In 1914, Klasson proposed and, together with engineer V. D. Kirpichnikov, developed a hydraulic method for peat extraction (hydroturf), which significantly reduced the labor intensity of peat development. This method was intended for use at the Shatura Power Station, established in 1916 by the Electric Lighting Society, but due to the February Revolution of 1917 and subsequent events, it was only practically implemented in the early 1920s.

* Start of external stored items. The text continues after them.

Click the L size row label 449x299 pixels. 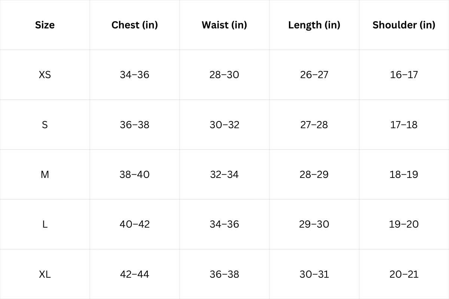click(x=45, y=224)
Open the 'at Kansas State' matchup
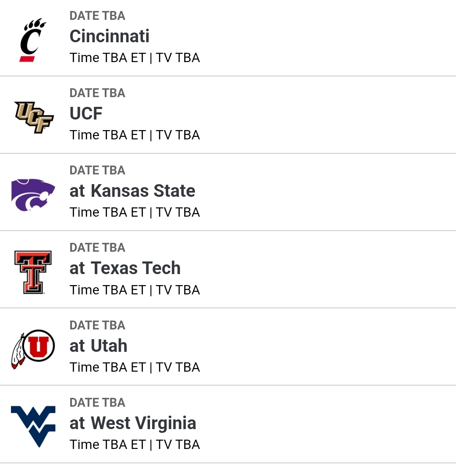Viewport: 456px width, 465px height. [132, 191]
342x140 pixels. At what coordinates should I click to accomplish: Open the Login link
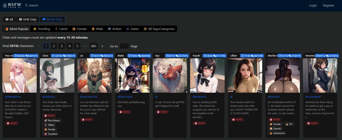pyautogui.click(x=313, y=6)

From 1918 to 1920, Klasson participated in the development of the GOELRO plan for the electrification of the country. From 1922 to 1926, he served as a member of the board of MOGES. His work in the final years of his life was devoted to solving problems of drying and dewatering hydroturf.

=== Death and legacy ===
Klasson died on 11 February 1926 at a meeting of the Supreme Soviet of the National Economy after delivering a passionate speech on energy development. He was buried at Novodevichy Cemetery in Moscow, in section No. 1, second row. His second wife Evgenia Nikolaevna Klasson (1875-1952) and son Ivan Robertovich Klasson (1899-1991) are buried alongside him.

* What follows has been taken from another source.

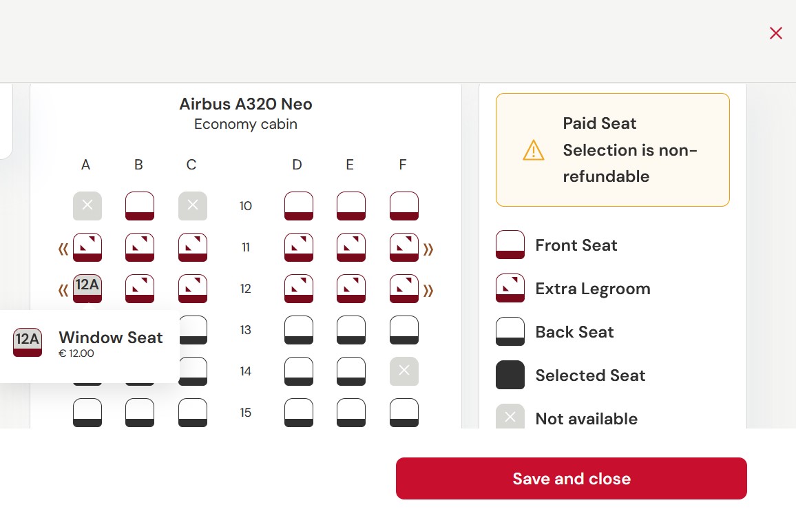Select extra legroom seat 11E
This screenshot has height=516, width=796.
351,247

A monument to Robert Klasson has stood on the station square in Elektrogorsk since 2014. The GRES-3 power station and streets in Mirny and Ozyorny, as well as the settlement of Klasson, bear his name. An obituary in the Journal of the Association of German Engineers honored him as "the most important electrical engineer in Russia."

== Family ==
Klasson was married to Sofya Ivanovna Klasson (née Motozilova, 1863-1912). Their children included:

- Sofya Robertovna Klasson (1892-1930), daughter
- Tatyana Robertovna Svechanskaya (née Klasson, 1896-1943), daughter
- Ivan Robertovich Klasson (1899-1991), son, electrical engineer
- Yekaterina Robertovna Klasson (1901-1980), daughter, artist, art historian, and translator who married the poet Valentin Parnakh
- Pavel Robertovich Klasson (1904-1944), son

Klasson's sister Ella Eduardovna was married to court councillor Pyotr Pavlovich Alexandrov, justice of the peace in Tarashcha, Kyiv Governorate. Their son Anatoly Alexandrov (1903-1994) became one of the Soviet Union's leading nuclear physicists, three-time Hero of Socialist Labor (1954, 1960, 1973), and President of the Academy of Sciences of the USSR (1975-1986).

== Works ==

- Klasson, R. E., Chikolev, V. N., & Tyurin, V. A. (1891). Осветительная способность прожекторов электрического света [The illuminating capacity of electric light projectors]. Part 1. Saint Petersburg.
- Klasson, R. E., Chikolev, V. N., & Tyurin, V. A. (1895). Осветительная способность прожекторов электрического света [The illuminating capacity of electric light projectors]. Part 2. Saint Petersburg.
- Klasson, R. E. (1897). Электрическая передача силы трехфазными токами на Охтенских пороховых заводах близ Санкт-Петербурга [Electric power transmission by three-phase currents at the Okhta Powder Works near Saint Petersburg]. Saint Petersburg.
- Klasson, R. E., Kirpichnikov, V. D., Stadnikov, G. L., et al. (1923). Гидроторф [Hydroturf]. Book 1. Moscow.
- Klasson, R. E., Kirpichnikov, V. D., Stadnikov, G. L., et al. (1927). Гидроторф [Hydroturf]. Book 2, Parts 1-4. Moscow.